Self-Supervised Correspondence Estimation via Multiview Registration
This work addresses the problem of correspondence estimation for computer vision researchers, offering an incremental improvement by extending self-supervised learning to longer-range frames.
The paper tackled the problem of learning correspondence estimation from video by addressing the limitation of relying only on close-by frame pairs, proposing a self-supervised approach that uses multiview consistency in short RGB-D sequences to improve diversity and difficulty, resulting in performance on-par with supervised methods on indoor scenes.

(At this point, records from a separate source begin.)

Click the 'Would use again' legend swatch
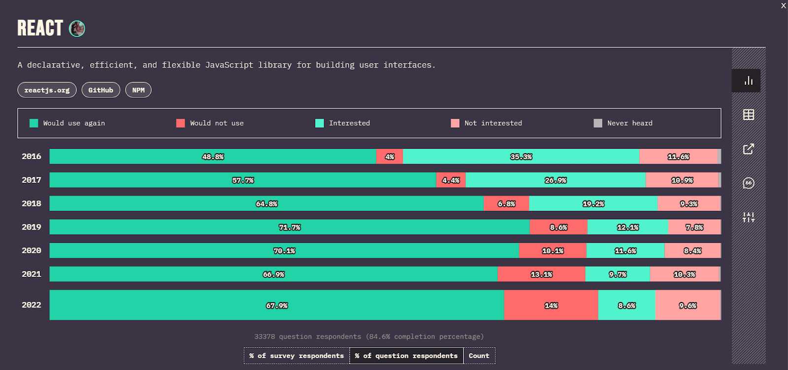 pyautogui.click(x=34, y=123)
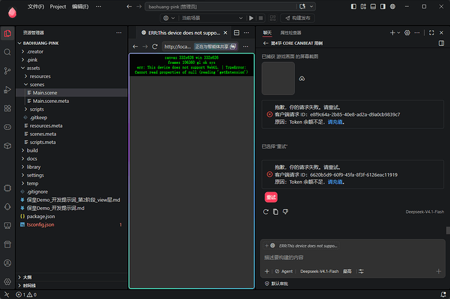The width and height of the screenshot is (450, 299).
Task: Copy the chat response with copy icon
Action: click(x=275, y=212)
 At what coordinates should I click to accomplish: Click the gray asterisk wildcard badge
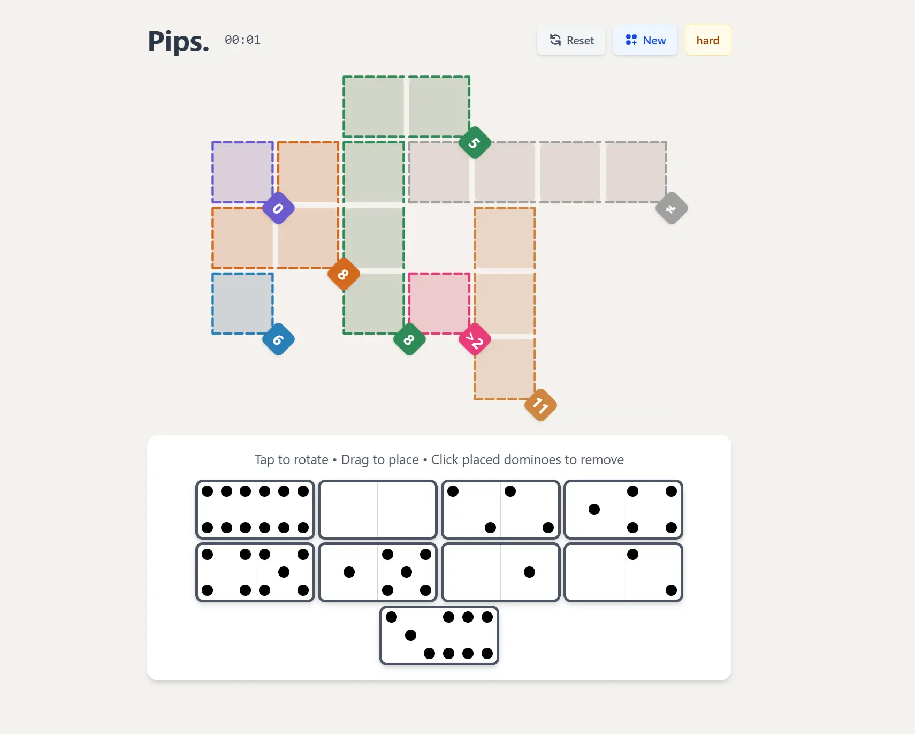click(671, 208)
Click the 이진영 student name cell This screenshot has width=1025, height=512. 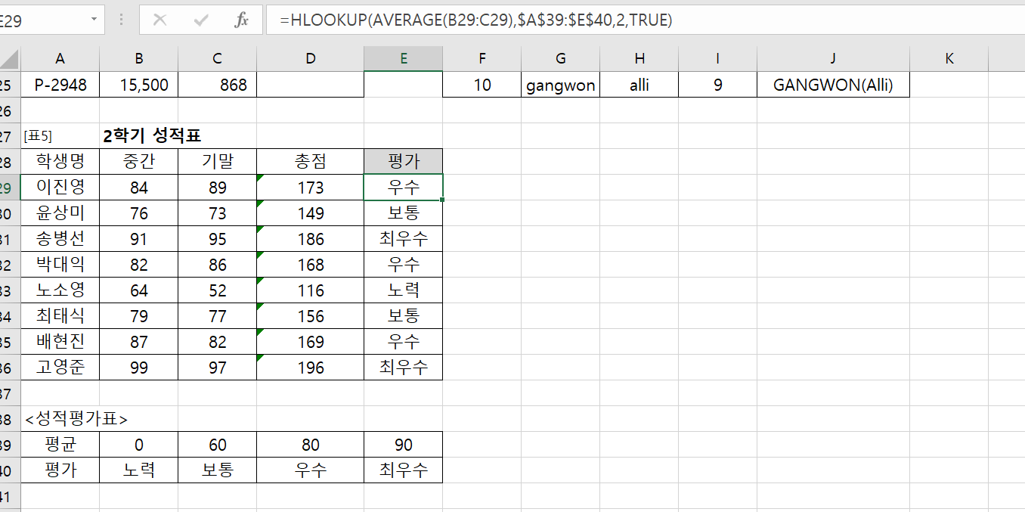60,188
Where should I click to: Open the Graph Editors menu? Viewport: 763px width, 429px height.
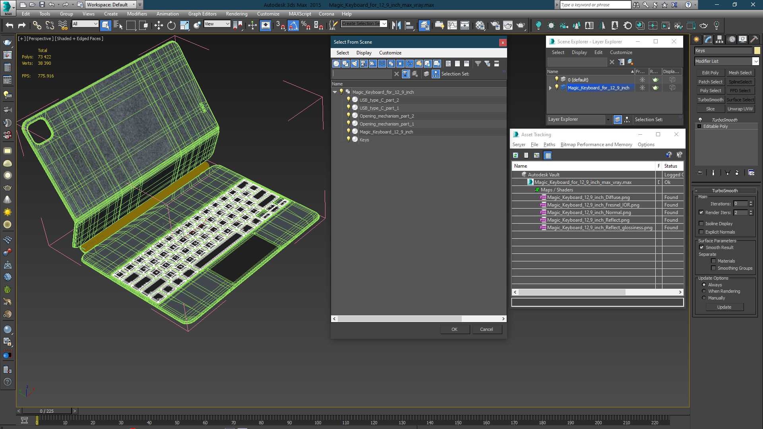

Video provides us with the spatio-temporal consistency needed for visual learning. Recent approaches have utilized this signal to learn correspondence estimation from close-by frame pairs. However, by only relying on close-by frame pairs, those approaches miss out on the richer long-range consistency between distant overlapping frames. To address this, we propose a self-supervised approach for correspondence estimation that learns from multiview consistency in short RGB-D video sequences. Our approach combines pairwise correspondence estimation and registration with a novel SE(3) transformation synchronization algorithm. Our key insight is that self-supervised multiview registration allows us to obtain correspondences over longer time frames; increasing both the diversity and difficulty of sampled pairs. We evaluate our approach on indoor scenes for correspondence estimation and RGB-D pointcloud registration and find that we perform on-par with supervised approaches.